Coronada con un lazo negro en la cima del asta, abrazó la bandera de la estrella solitaria al pueblo capitalino en el que, sin duda, estuvo Cuba toda. Hubo banderas también en muchas manos, y sobre las urnas, como glorioso manto para los restos de los 32 héroes.
En las rosas blancas, la pureza, y en las cintas, las dedicatorias de ofrendas florales a nombre del General de Ejército Raúl Castro Ruz, líder al frente de la Revolución Cubana; el Primer Secretario del Comité Central del Partido y Presidente de la República, Miguel Díaz-Canel Bermúdez; los ministros de las FAR y el Minint; familiares de los caídos y el pueblo de la Mayor de las Antillas.

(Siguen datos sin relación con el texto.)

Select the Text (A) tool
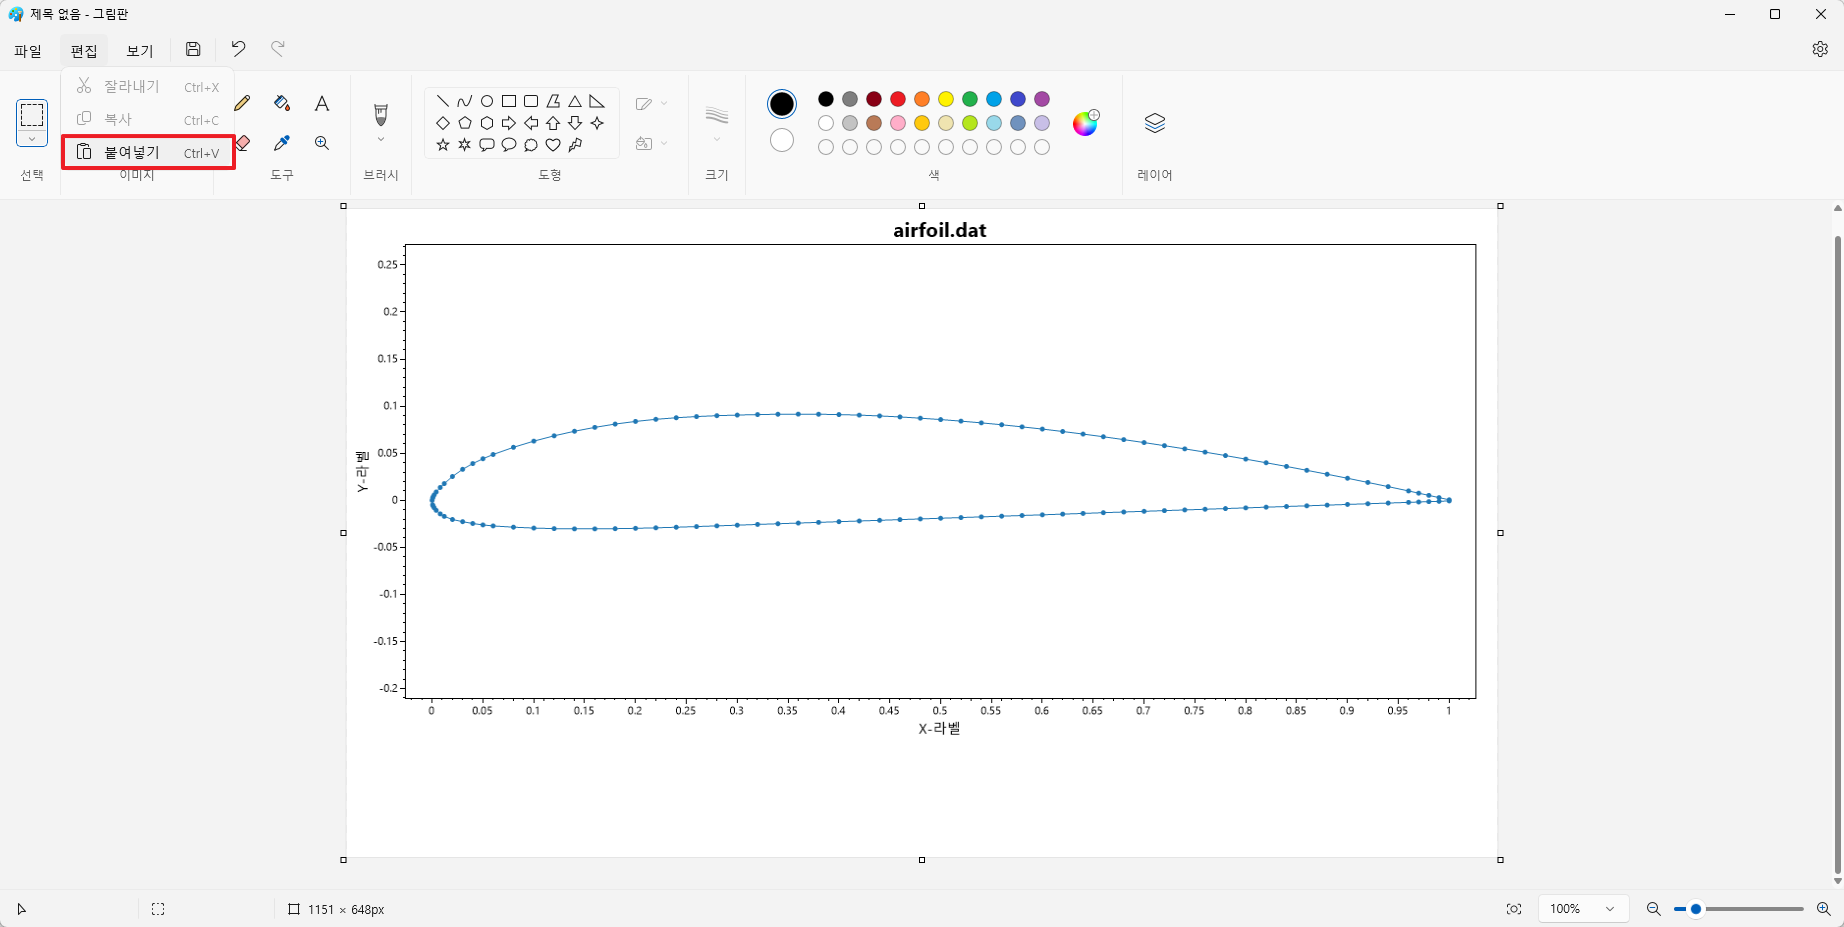click(x=322, y=103)
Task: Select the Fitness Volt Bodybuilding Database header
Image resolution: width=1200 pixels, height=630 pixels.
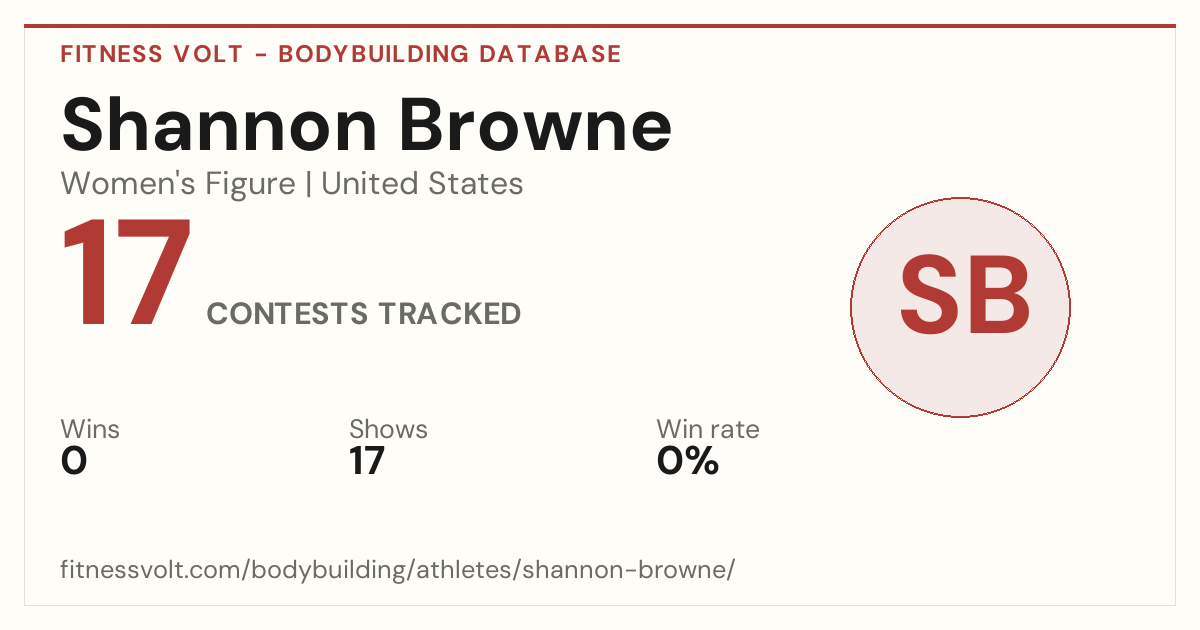Action: (x=341, y=54)
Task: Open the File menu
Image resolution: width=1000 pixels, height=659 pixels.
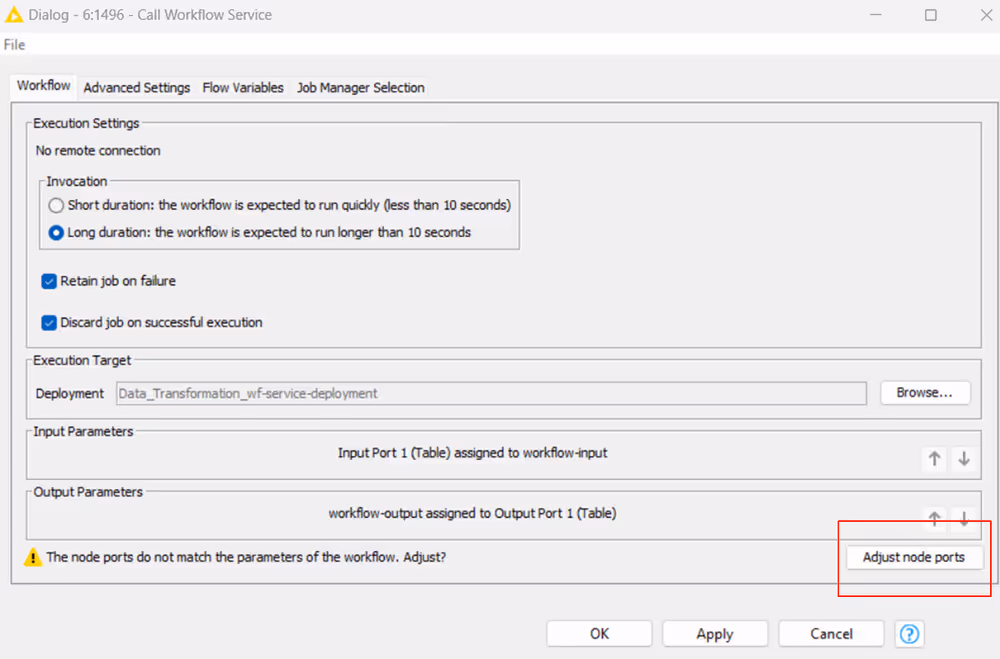Action: coord(15,45)
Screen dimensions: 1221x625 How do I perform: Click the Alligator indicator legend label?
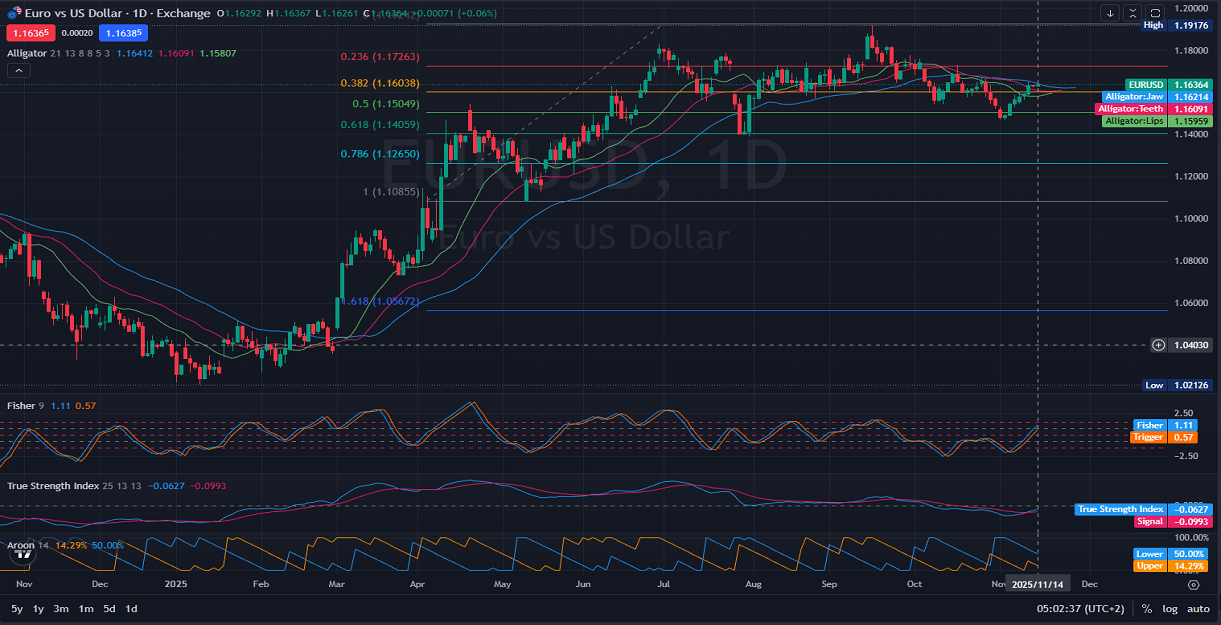[27, 54]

Llegaron, además, arreglos florales de 64 delegaciones del cuerpo diplomático acreditado en el país.
La sede del Ministerio de las far recibe de a poco la fila interminable de pueblo. En el ambiente, una solemnidad que emociona. Alguien deposita flores, otro se lleva la mano al pecho, los soldados presentan su saludo militar; algunos bajan la vista en señal de respeto, y de dolor y, los más, miran de frente, con respeto, a las imágenes de los mártires; una mujer pasa tarareando el Himno; una madre y su hijita se acercan cautelosas, señalan a uno y otro, y otro más… Tienen memoria los hijos de esta Isla: rodilla en tierra se defiende –así sea al precio de la vida– aquello en lo que se cree. Honrar, entonces, se siente imprescindible, con la certeza de que la verdadera gloria está en no claudicar.
El último adiós a los 32 valientes ha sido más que una jornada de luto, ha sido el abrazo cálido, sincero, de un pueblo a hijos que supieron enorgullecerlo, y que devinieron prueba irrefutable de la fibra que nos compone. El de ayer, fue también un día de tributo a la Patria.